Travelling with luggage, my electric travel wheelchair AND a rollator was going to be a challenge. Especially considering that I would not be very useful in dealing with most of these items...except for the wheelchair, which of course I would be sitting in! I knew we had to limit the number of luggage pieces we'd be bringing. But how to do that, when you've got to bring at least a month's worth of bulky incontinence products with you?!

Solution? A large suitcase with minimal clothes AKA travel capsule wardrobe, so that I can fit the bulky incontinence products into the same suitcase. I also brought a backpack as my carry-on for the wheelchair batteries, my iPad, accessories, and extra incontinent products...just in case. I carried the backpack on my lap. Hubby had a small carry on suitcase which he checked in, as well as a backpack. We had a travel case for my rollator which proved very useful, although it was a little tricky figuring the best way to roll it! Not sure how people manage travelling solo??

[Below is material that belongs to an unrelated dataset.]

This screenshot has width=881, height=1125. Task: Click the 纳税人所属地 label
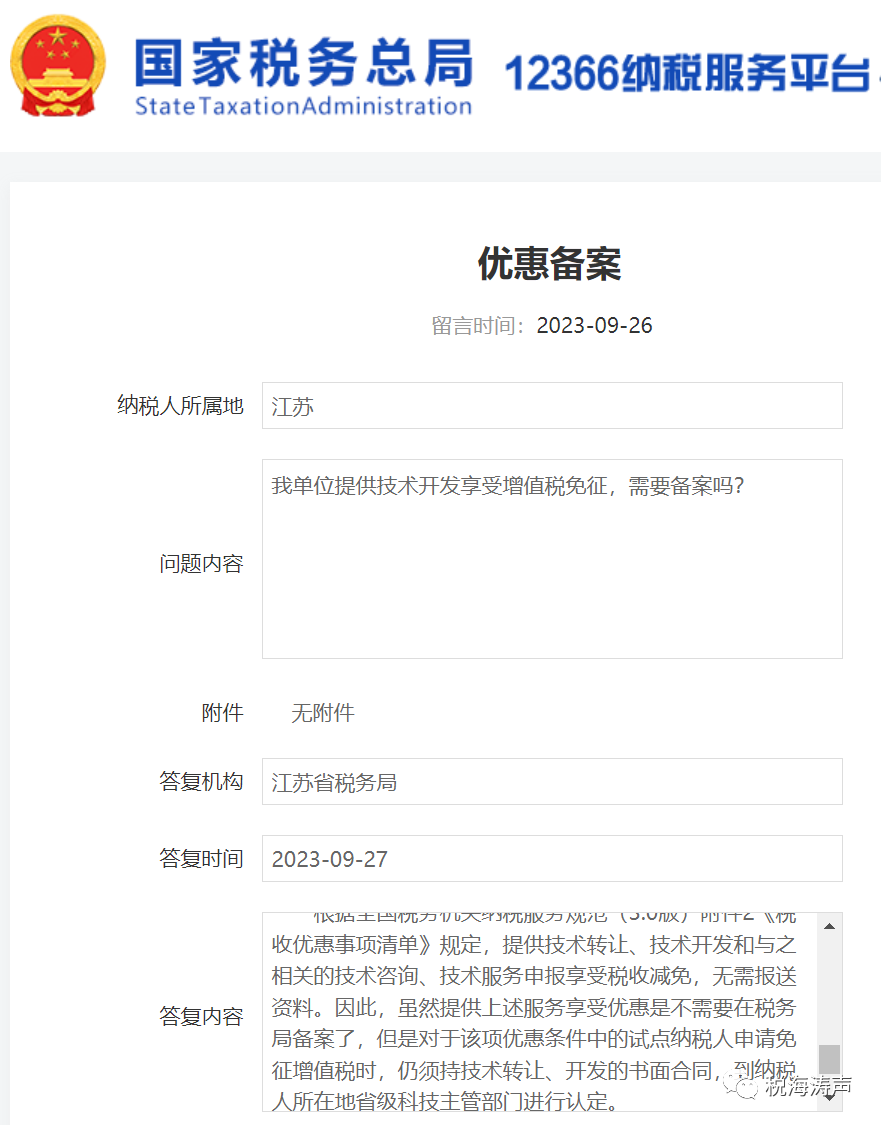(x=180, y=406)
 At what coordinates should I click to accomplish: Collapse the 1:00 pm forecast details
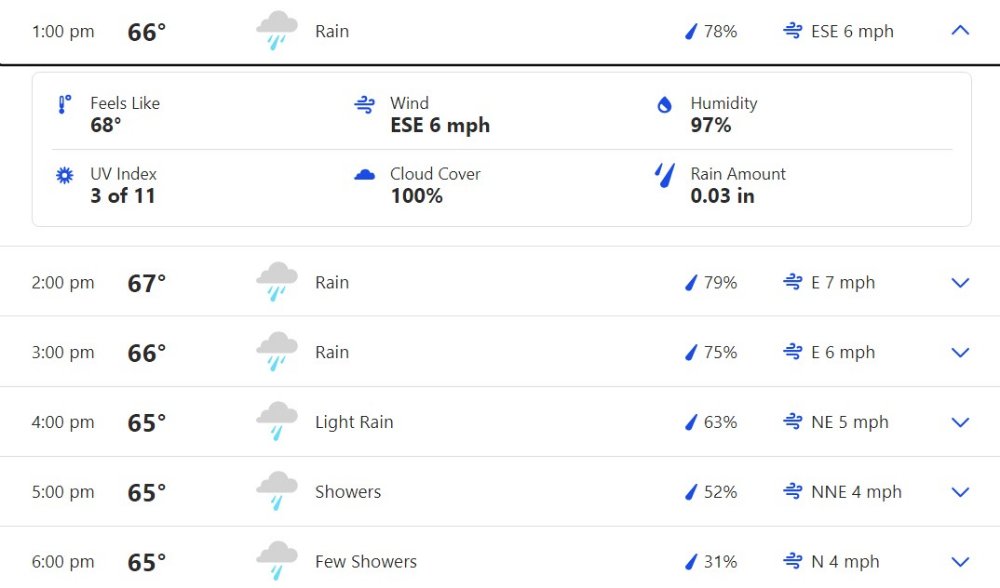(960, 30)
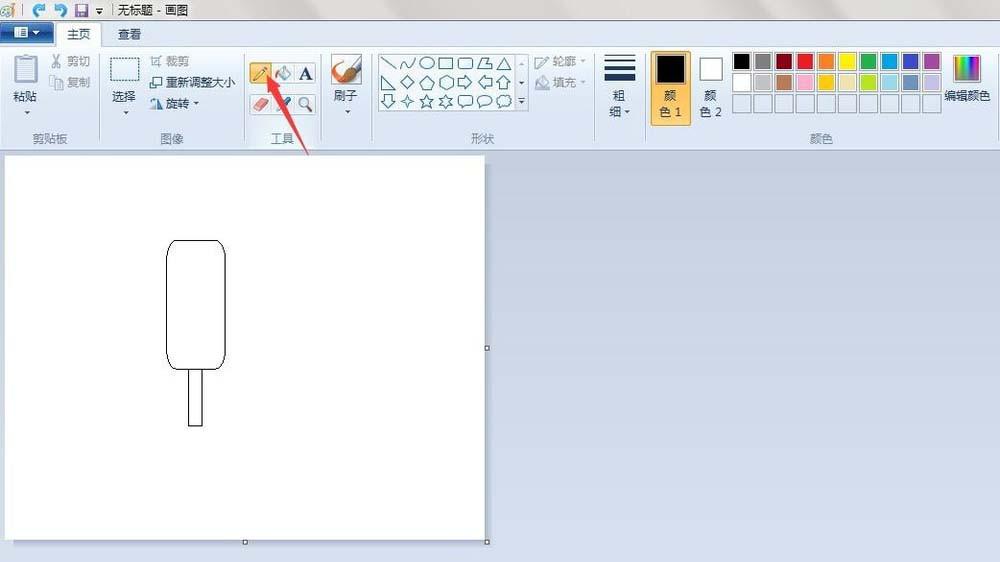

I always pay extra for good seat selection when I book a flight, as I need to be as close to a washroom as possible. Although I am able to walk, my balance is the sh**ts, so I have to hold on, preferably with both handsI On this particular flight, our seats were arbitrarily changed, putting us about ten rows back from the nearest washroom. That was not going to work...passengers would not appreciate me reefing on their headrests as I tried to make my way to the washrooms. And I wasn't even sure I'd be able to do it, anyway!?

Needless to say, when we checked in, and I explained I had mobility issues that necessitated close proximity to the washroom, we were reassigned seats that ended up being in a better location for me than the ones I had picked. Bonus!

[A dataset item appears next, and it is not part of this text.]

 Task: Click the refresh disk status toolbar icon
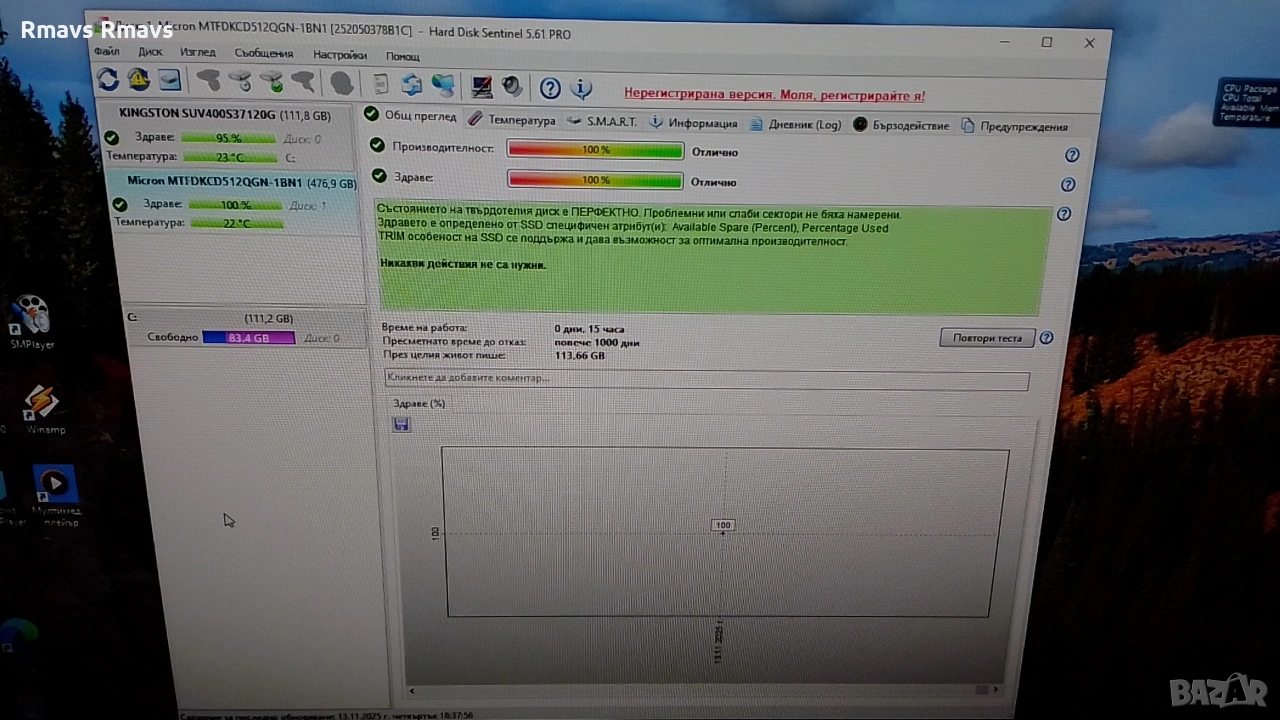[108, 80]
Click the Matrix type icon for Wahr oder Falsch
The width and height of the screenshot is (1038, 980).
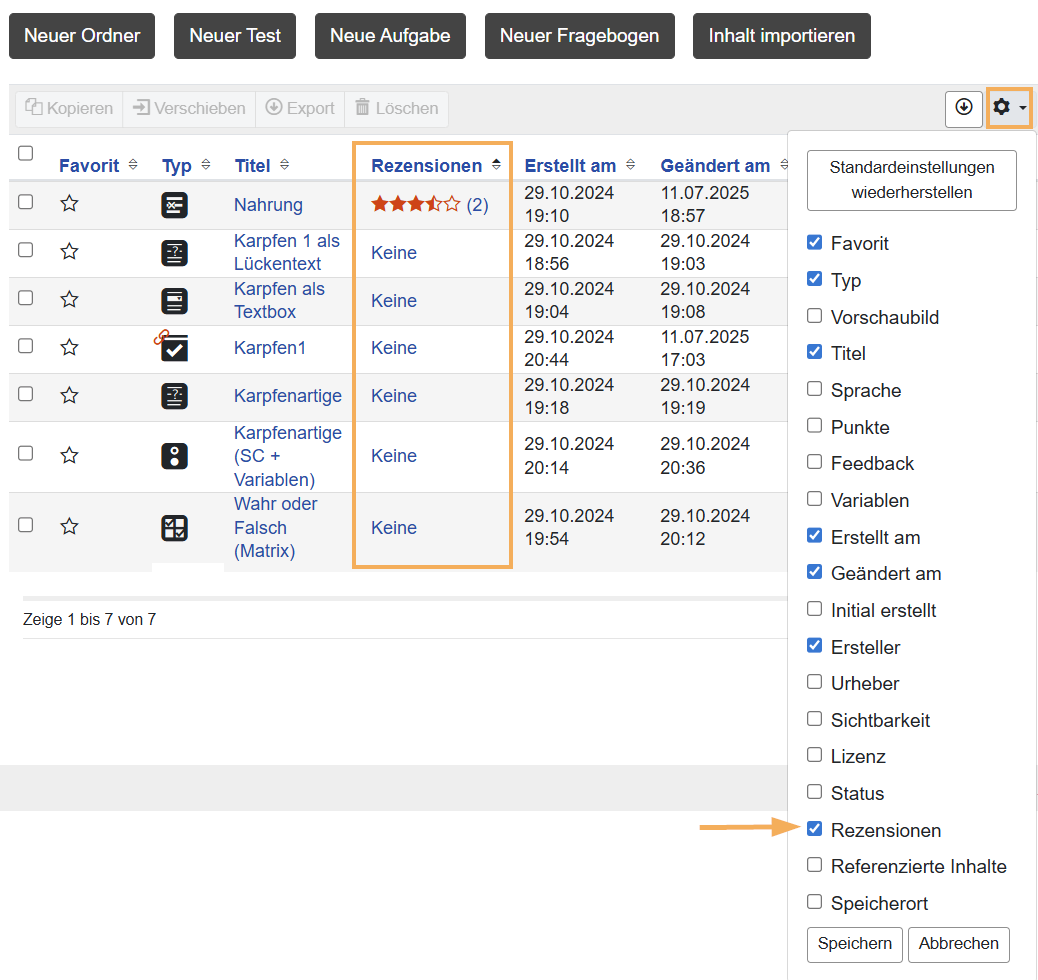click(x=174, y=528)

I highly recommend requesting mobility assistance from whichever airline you are flying with. We flew with Lufthansa on this trip and I have to say they did a terrific job in getting me to my seat. I was able to take my own wheelchair right to the cabin door. Getting from there to my seat ended up being a little dicey, as I was adamant I did not need the aisle chair used for disabled passengers, and could use the backrest of the seats to aid me. Unfortunately, I failed to consider that there really wasn't anything to grab onto from the entrance of the cabin to the beginning of the seat aisles! Oh good grief! (Actually, oh sh**t).

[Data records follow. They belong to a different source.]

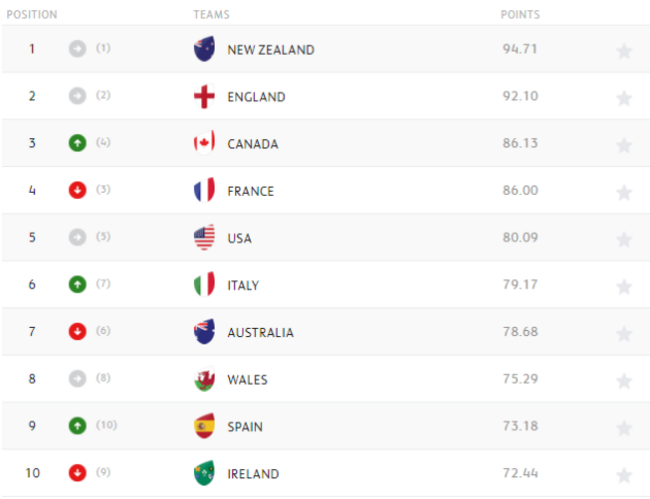
Task: Click the Canada flag icon
Action: click(x=204, y=143)

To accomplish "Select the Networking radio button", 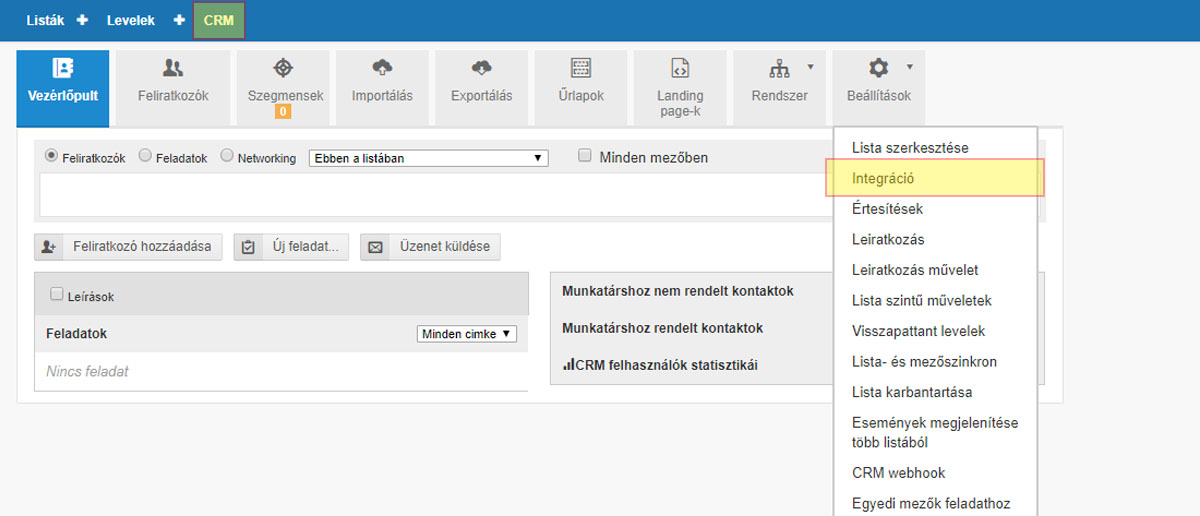I will 227,156.

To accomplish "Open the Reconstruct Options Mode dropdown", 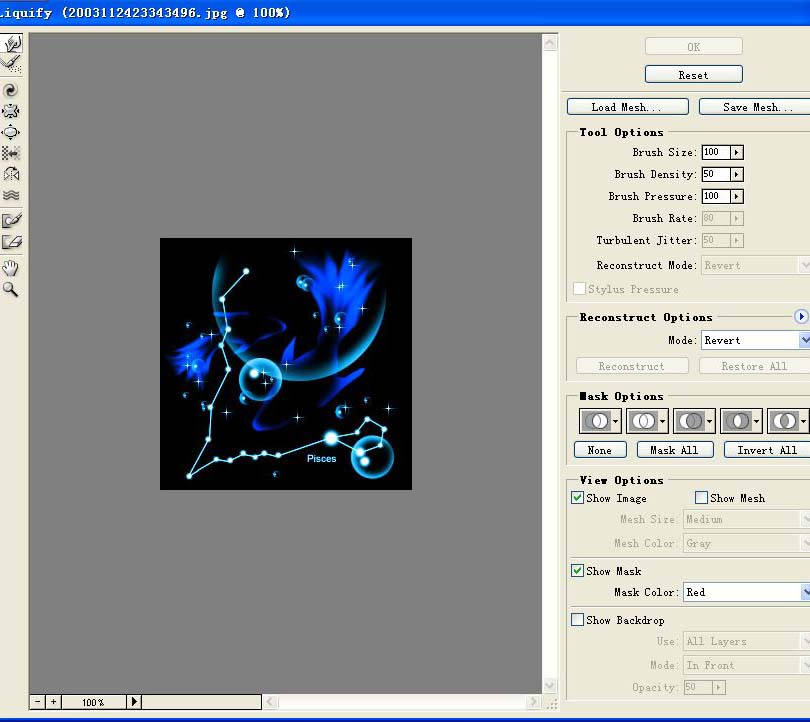I will 805,340.
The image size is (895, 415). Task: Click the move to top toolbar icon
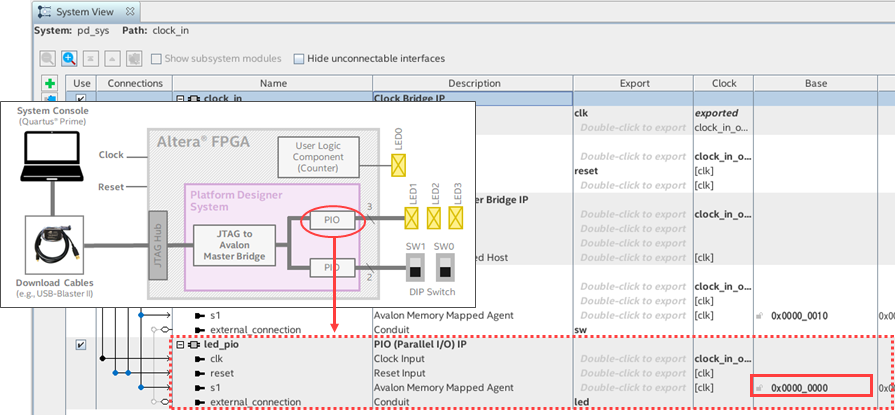click(91, 59)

The flight attendant gamely offered me her arm for assistance. As I dubiously took in her slender figure, I thought to myself, 'this could be disastrous?!'. She turned out to be stronger than she looked, but I was still relieved when I was able to grab a seat. If you're wondering why hubby or the other members of our travel party didn't help...hubby was juggling two backpacks and we had boarded early, before my brother and niece.

The flight was uneventful...yeah! Arriving at the Munich airport, we were met by a mobility assistance specialist, who took us through what seemed the bowels of the airport to her handi-dart bus, and proceeded to deliver us directly to the baggage claim area, but not before expediting our customs clearance. Another bonus! We also managed to be the first passengers to arrive at the baggage claim area, as all the other passengers had to take the train to get from the plane to the main terminal. Another bonus!

Our personal valet (mobility assistance specialist) also took us directly to the S-bahn (train) area, where we would catch the train to get to our final destination. We were very thankful for her assistance as: 1. the airport was undergoing major renovation and so there were detours from the usual passage EVERYWHERE. Honestly, it would have taken us twice as long to get to the train; and 2. We weren't even sure exactly how to get to the train, as we normally have someone pick us up from the airport.

Having safely arrived at the train station, we bought our tickets, made sure we knew where we needed to be to catch the correct train, and managed to relax, at least for a few minutes before we embarked on the next stage of our journey.